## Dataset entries
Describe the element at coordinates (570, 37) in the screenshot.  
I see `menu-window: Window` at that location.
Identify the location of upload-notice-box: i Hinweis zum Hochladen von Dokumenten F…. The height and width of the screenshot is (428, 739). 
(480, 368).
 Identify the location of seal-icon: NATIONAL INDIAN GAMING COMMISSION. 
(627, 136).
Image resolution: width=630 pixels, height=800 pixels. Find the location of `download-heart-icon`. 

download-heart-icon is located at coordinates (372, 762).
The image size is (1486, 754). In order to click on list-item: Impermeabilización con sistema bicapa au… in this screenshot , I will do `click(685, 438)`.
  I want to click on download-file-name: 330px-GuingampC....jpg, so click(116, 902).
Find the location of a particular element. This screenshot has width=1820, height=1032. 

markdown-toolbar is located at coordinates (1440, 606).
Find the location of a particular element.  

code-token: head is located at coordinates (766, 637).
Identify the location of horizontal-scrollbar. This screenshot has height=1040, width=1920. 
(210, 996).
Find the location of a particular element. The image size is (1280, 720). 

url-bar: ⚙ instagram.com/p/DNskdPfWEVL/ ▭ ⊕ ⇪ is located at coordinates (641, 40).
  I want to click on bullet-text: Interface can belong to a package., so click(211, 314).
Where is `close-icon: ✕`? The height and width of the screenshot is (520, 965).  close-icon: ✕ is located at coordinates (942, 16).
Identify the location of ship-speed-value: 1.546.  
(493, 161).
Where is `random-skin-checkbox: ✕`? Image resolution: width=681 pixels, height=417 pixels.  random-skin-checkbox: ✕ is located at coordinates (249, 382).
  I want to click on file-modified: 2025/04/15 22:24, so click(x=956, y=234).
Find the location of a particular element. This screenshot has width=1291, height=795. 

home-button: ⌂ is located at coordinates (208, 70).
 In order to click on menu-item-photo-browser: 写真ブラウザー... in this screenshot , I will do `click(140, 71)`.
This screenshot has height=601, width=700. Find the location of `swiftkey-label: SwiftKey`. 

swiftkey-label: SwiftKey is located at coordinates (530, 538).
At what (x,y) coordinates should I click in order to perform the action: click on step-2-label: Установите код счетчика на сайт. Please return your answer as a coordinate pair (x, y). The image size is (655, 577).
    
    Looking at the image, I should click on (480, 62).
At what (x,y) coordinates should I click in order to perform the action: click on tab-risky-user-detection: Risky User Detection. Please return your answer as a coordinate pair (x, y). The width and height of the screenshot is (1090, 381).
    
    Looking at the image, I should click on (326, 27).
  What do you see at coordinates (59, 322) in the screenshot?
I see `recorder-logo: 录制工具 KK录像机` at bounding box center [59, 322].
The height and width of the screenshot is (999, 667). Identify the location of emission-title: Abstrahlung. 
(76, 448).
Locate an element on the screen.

## HOW TO COMPLETE THIS TASK
Reproduce the items above, swapping each occurrence of "Find the location of" for "Determine the position of" and leaving all other text unchanged.

## REPLY TO THE TASK
Describe the element at coordinates (570, 37) in the screenshot.  
I see `menu-window: Window` at that location.
Identify the location of upload-notice-box: i Hinweis zum Hochladen von Dokumenten F…. The height and width of the screenshot is (428, 739). 
(480, 368).
 Identify the location of seal-icon: NATIONAL INDIAN GAMING COMMISSION. 
(627, 136).
Image resolution: width=630 pixels, height=800 pixels. Determine the position of `download-heart-icon`. 

download-heart-icon is located at coordinates (372, 762).
The image size is (1486, 754). In order to click on list-item: Impermeabilización con sistema bicapa au… in this screenshot , I will do `click(685, 438)`.
  I want to click on download-file-name: 330px-GuingampC....jpg, so click(116, 902).
Determine the position of a particular element. This screenshot has width=1820, height=1032. 

markdown-toolbar is located at coordinates (1440, 606).
Determine the position of a particular element.  

code-token: head is located at coordinates (766, 637).
Identify the location of horizontal-scrollbar. This screenshot has height=1040, width=1920. 
(210, 996).
Determine the position of a particular element. The image size is (1280, 720). 

url-bar: ⚙ instagram.com/p/DNskdPfWEVL/ ▭ ⊕ ⇪ is located at coordinates (641, 40).
  I want to click on bullet-text: Interface can belong to a package., so click(211, 314).
Where is `close-icon: ✕`? The height and width of the screenshot is (520, 965).  close-icon: ✕ is located at coordinates (942, 16).
Identify the location of ship-speed-value: 1.546.  
(493, 161).
Where is `random-skin-checkbox: ✕`? Image resolution: width=681 pixels, height=417 pixels.  random-skin-checkbox: ✕ is located at coordinates (249, 382).
  I want to click on file-modified: 2025/04/15 22:24, so click(x=956, y=234).
Determine the position of a particular element. This screenshot has width=1291, height=795. 

home-button: ⌂ is located at coordinates (208, 70).
 In order to click on menu-item-photo-browser: 写真ブラウザー... in this screenshot , I will do `click(140, 71)`.
This screenshot has height=601, width=700. Determine the position of `swiftkey-label: SwiftKey`. 

swiftkey-label: SwiftKey is located at coordinates (530, 538).
At what (x,y) coordinates should I click in order to perform the action: click on step-2-label: Установите код счетчика на сайт. Please return your answer as a coordinate pair (x, y). The image size is (655, 577).
    
    Looking at the image, I should click on (480, 62).
At what (x,y) coordinates should I click in order to perform the action: click on tab-risky-user-detection: Risky User Detection. Please return your answer as a coordinate pair (x, y). The width and height of the screenshot is (1090, 381).
    
    Looking at the image, I should click on (326, 27).
  What do you see at coordinates (59, 322) in the screenshot?
I see `recorder-logo: 录制工具 KK录像机` at bounding box center [59, 322].
The height and width of the screenshot is (999, 667). Identify the location of emission-title: Abstrahlung. 
(76, 448).
Locate an element on the screen.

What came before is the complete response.